60% stocks / 40% bonds

Historical Risk/Return
(1926-2021)

Average annual return: 9.9%
Best year (1933): 36.7%
Worst year (1931): –26.6%
Years with a loss: 22 of 96

Growth

A growth portfolio consists of mostly stocks expected to appreciate, taking into account long-term potential and potentially large short-term price fluctuations. An investor seeking this portfolio has a high risk tolerance and a long-term investment time horizon. Generating current income isn’t a primary goal.

70% stocks / 30% bonds

Historical Risk/Return
(1926-2021)

Average annual return: 10.5%
Best year (1933): 41.1%
Worst year (1931): –30.7%
Years with a loss: 23 of 96


80% stocks / 20% bonds

Historical Risk/Return
(1926-2021)

Average annual return: 11.1%
Best year (1933): 45.4%
Worst year (1931): –34.9%
Years with a loss: 24 of 96


100% stocks

Historical Risk/Return
(1926-2021)

Average annual return: 12.3%
Best year (1933): 54.2%
Worst year (1931): –43.1%
Years with a loss: 25 of 96

When determining which index to use and for what period, we selected the index we deemed a fair representation of the characteristics of the referenced market, given the information currently available.

For U.S. stock market returns, we use the Standard & Poor’s 90 Index from 1926 to March 3, 1957, and the Standard & Poor’s 500 Index thereafter.

For U.S. bond market returns, we use the Standard & Poor’s High Grade Corporate Index from 1926 to 1968, the Salomon High Grade Index from 1969 to 1972, and the Barclays U.S. Long Credit Aa Index thereafter.

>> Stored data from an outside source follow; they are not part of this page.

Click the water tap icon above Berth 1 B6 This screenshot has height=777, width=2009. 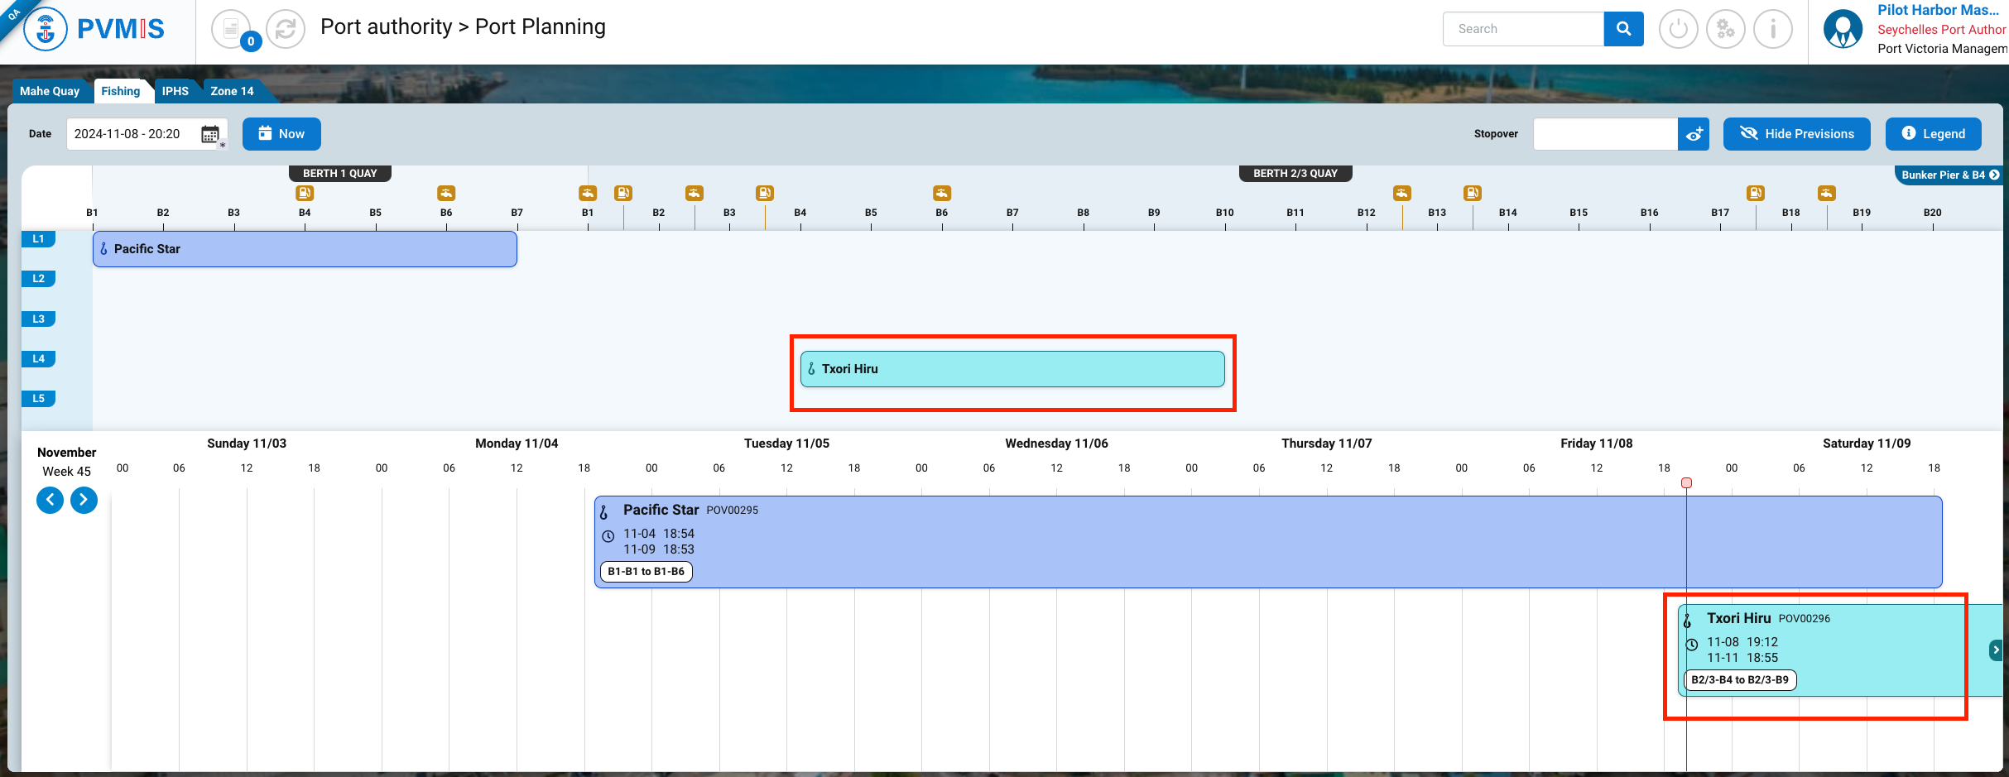click(446, 193)
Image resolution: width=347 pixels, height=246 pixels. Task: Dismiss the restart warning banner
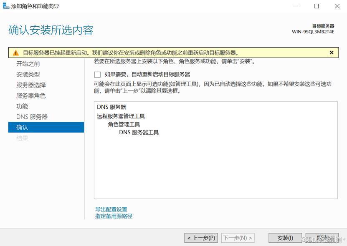(332, 52)
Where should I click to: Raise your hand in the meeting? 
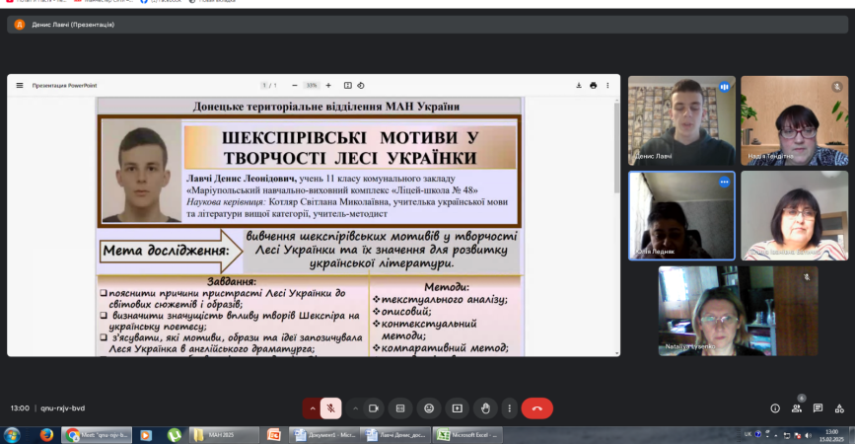tap(484, 407)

For U.S. short-term reserves, we use the Ibbotson U.S. 30-Day Treasury Bill Index from 1926 to 1977 and the FTSE 3-Month U.S. Treasury Bill Index thereafter.

Past performance is no guarantee of future returns. The performance of an index is not an exact representation of any particular investment, as you cannot invest directly in an index.